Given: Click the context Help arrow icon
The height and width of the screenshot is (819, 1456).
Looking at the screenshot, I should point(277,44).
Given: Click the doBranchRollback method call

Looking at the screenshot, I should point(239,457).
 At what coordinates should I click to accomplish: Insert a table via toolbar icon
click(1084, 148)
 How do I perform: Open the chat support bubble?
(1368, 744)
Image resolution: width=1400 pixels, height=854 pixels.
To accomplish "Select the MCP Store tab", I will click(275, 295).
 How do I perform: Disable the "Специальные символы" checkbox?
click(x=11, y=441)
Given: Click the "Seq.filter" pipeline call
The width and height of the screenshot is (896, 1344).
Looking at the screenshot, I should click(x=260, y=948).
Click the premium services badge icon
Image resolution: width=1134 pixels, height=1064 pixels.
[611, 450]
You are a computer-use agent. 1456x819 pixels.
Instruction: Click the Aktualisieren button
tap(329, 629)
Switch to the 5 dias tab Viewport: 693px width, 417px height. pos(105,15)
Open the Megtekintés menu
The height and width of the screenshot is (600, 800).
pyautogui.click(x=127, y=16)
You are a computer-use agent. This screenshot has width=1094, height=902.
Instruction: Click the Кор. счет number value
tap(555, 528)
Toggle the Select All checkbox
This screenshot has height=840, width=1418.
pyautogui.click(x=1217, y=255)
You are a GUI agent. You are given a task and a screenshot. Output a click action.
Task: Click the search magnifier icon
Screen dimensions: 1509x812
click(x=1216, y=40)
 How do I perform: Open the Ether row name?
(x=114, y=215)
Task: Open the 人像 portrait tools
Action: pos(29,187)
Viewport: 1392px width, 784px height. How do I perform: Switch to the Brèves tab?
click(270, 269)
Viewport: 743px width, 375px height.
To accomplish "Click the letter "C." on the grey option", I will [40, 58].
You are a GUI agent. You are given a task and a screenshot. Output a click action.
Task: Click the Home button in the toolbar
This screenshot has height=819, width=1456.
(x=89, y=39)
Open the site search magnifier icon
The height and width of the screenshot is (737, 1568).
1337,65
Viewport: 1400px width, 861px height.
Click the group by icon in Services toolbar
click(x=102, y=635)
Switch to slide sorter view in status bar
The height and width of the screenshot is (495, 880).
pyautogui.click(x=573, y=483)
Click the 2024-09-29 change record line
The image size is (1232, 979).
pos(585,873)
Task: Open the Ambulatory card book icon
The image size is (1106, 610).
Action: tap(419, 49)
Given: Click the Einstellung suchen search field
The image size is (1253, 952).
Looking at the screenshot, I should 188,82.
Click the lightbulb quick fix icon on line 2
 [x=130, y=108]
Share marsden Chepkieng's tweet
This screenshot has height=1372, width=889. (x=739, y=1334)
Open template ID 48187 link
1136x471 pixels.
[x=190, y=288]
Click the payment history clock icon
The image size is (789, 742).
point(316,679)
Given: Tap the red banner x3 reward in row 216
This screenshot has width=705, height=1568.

Task instructions ->
Print the listing above again line for line, with nothing changed.

Exercise solution ->
Given: Click the context Help arrow icon
The height and width of the screenshot is (819, 1456).
Looking at the screenshot, I should point(277,44).
Given: Click the doBranchRollback method call

Looking at the screenshot, I should point(239,457).
 At what coordinates should I click to accomplish: Insert a table via toolbar icon
click(1084, 148)
 How do I perform: Open the chat support bubble?
(1368, 744)
Image resolution: width=1400 pixels, height=854 pixels.
To accomplish "Select the MCP Store tab", I will click(275, 295).
 How do I perform: Disable the "Специальные символы" checkbox?
click(x=11, y=441)
Given: Click the "Seq.filter" pipeline call
The width and height of the screenshot is (896, 1344).
Looking at the screenshot, I should click(x=260, y=948).
Click the premium services badge icon
Image resolution: width=1134 pixels, height=1064 pixels.
[611, 450]
You are a computer-use agent. 1456x819 pixels.
Instruction: Click the Aktualisieren button
tap(329, 629)
Switch to the 5 dias tab Viewport: 693px width, 417px height. pos(105,15)
Open the Megtekintés menu
The height and width of the screenshot is (600, 800).
pyautogui.click(x=127, y=16)
You are a computer-use agent. This screenshot has width=1094, height=902.
Instruction: Click the Кор. счет number value
tap(555, 528)
Toggle the Select All checkbox
This screenshot has height=840, width=1418.
pyautogui.click(x=1217, y=255)
You are a GUI agent. You are given a task and a screenshot. Output a click action.
Task: Click the search magnifier icon
Screen dimensions: 1509x812
click(x=1216, y=40)
 How do I perform: Open the Ether row name?
(x=114, y=215)
Task: Open the 人像 portrait tools
Action: pos(29,187)
Viewport: 1392px width, 784px height. How do I perform: Switch to the Brèves tab?
click(270, 269)
Viewport: 743px width, 375px height.
To accomplish "Click the letter "C." on the grey option", I will [40, 58].
You are a GUI agent. You are given a task and a screenshot. Output a click action.
Task: Click the Home button in the toolbar
This screenshot has height=819, width=1456.
(x=89, y=39)
Open the site search magnifier icon
The height and width of the screenshot is (737, 1568).
1337,65
Viewport: 1400px width, 861px height.
Click the group by icon in Services toolbar
click(x=102, y=635)
Switch to slide sorter view in status bar
The height and width of the screenshot is (495, 880).
pyautogui.click(x=573, y=483)
Click the 2024-09-29 change record line
The image size is (1232, 979).
pos(585,873)
Task: Open the Ambulatory card book icon
The image size is (1106, 610).
Action: tap(419, 49)
Given: Click the Einstellung suchen search field
The image size is (1253, 952).
Looking at the screenshot, I should 188,82.
Click the lightbulb quick fix icon on line 2
 [x=130, y=108]
Share marsden Chepkieng's tweet
This screenshot has height=1372, width=889. (x=739, y=1334)
Open template ID 48187 link
1136x471 pixels.
[x=190, y=288]
Click the payment history clock icon
The image size is (789, 742).
point(316,679)
Given: Tap the red banner x3 reward in row 216
This screenshot has width=705, height=1568.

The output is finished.